[DATASET RECORDS]
☆ ☆ ☆ ☆ ☆
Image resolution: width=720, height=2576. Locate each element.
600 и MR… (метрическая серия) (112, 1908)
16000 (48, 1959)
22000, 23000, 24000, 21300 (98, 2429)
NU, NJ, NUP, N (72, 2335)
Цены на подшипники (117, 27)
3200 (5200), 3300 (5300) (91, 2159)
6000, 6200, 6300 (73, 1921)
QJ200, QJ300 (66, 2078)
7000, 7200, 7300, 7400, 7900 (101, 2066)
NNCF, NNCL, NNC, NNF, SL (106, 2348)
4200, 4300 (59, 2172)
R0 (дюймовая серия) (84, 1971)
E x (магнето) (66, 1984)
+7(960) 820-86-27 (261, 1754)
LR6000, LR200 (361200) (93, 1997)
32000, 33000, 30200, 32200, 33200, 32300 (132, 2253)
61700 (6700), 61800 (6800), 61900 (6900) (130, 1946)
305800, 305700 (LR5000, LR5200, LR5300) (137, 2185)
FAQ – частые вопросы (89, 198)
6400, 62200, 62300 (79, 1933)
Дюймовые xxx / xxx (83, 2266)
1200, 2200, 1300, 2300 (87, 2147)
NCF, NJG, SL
☆ ☆ ☆ ☆ ☆
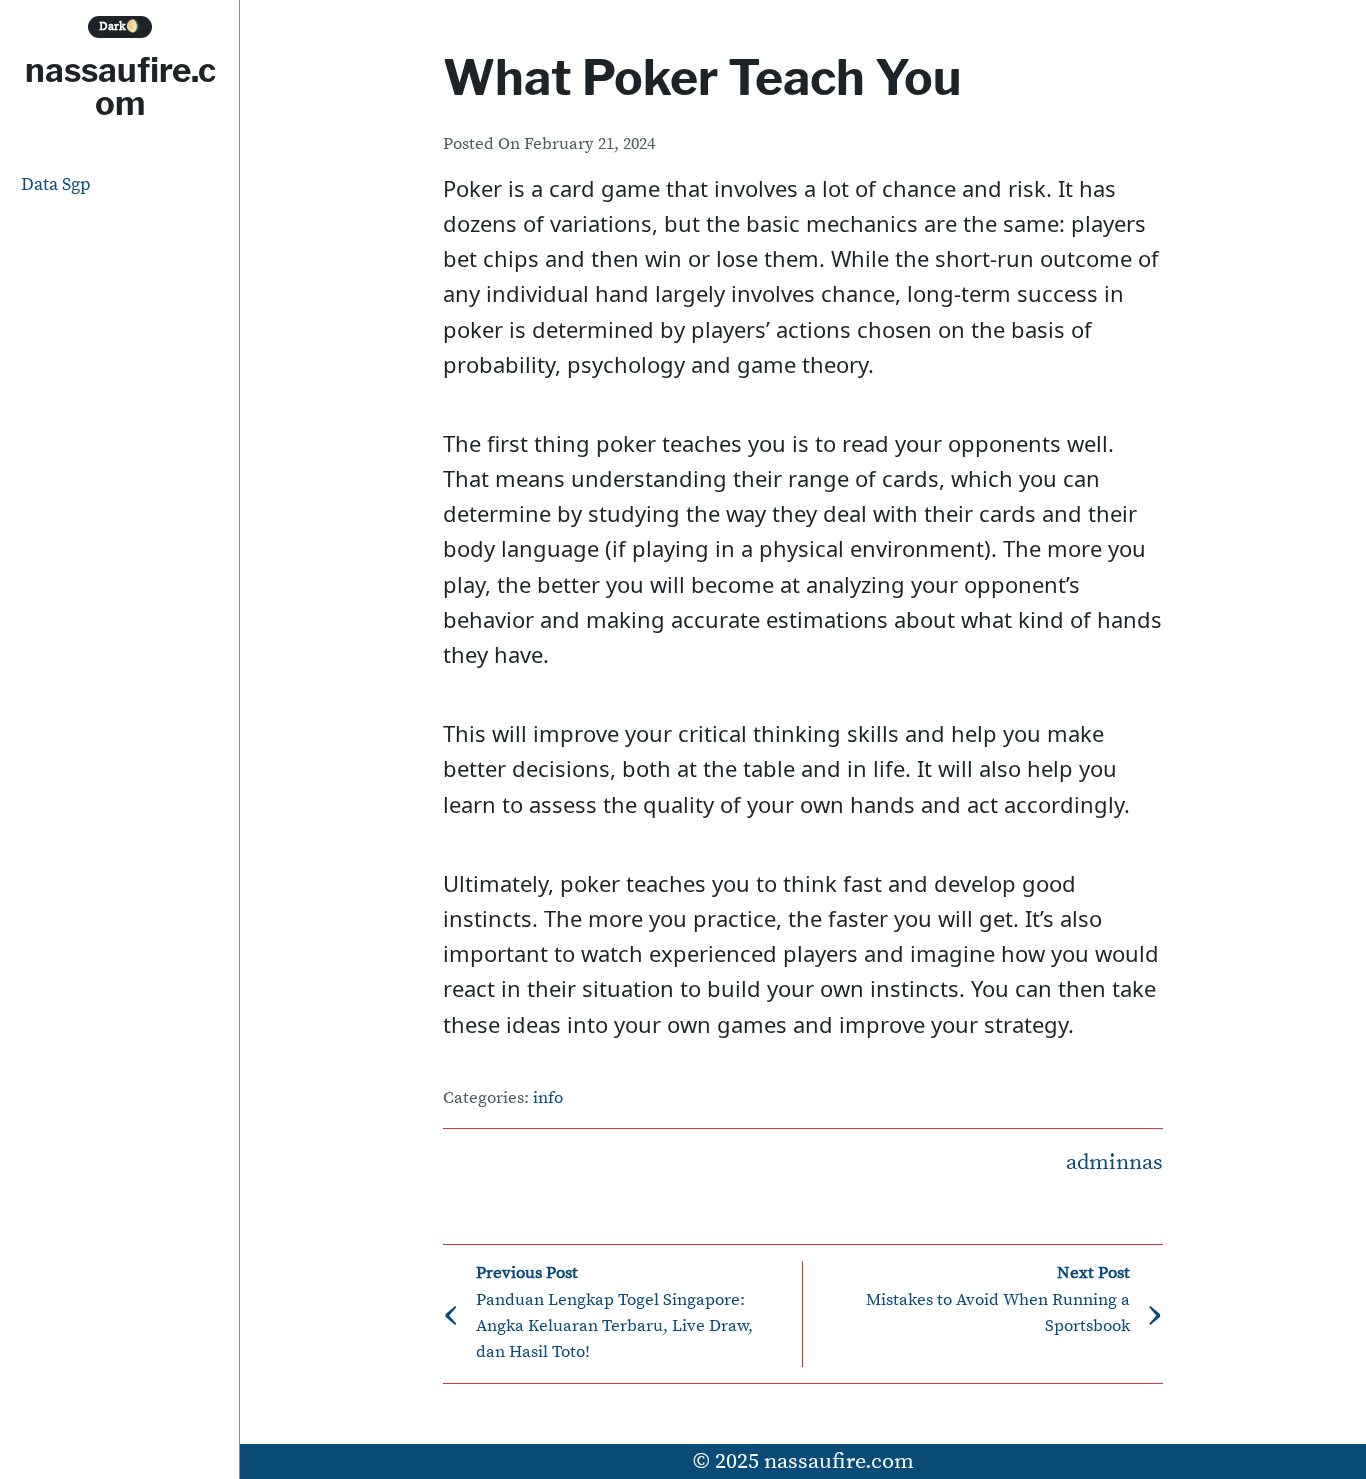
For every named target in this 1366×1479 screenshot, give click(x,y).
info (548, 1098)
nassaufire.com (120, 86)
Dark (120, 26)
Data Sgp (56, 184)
☆ ☆ ☆ ☆ ☆
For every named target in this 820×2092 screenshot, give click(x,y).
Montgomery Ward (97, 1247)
☆ ☆ ☆ ☆ ☆
[TO DO]
Please filter the data down to the lines containing the word "click".

[RESPONSE TO THIS TASK]
For every named target in this 1366×1479 screenshot, give click(x,y).
For every named target in this 820×2092 screenshot, give click(x,y).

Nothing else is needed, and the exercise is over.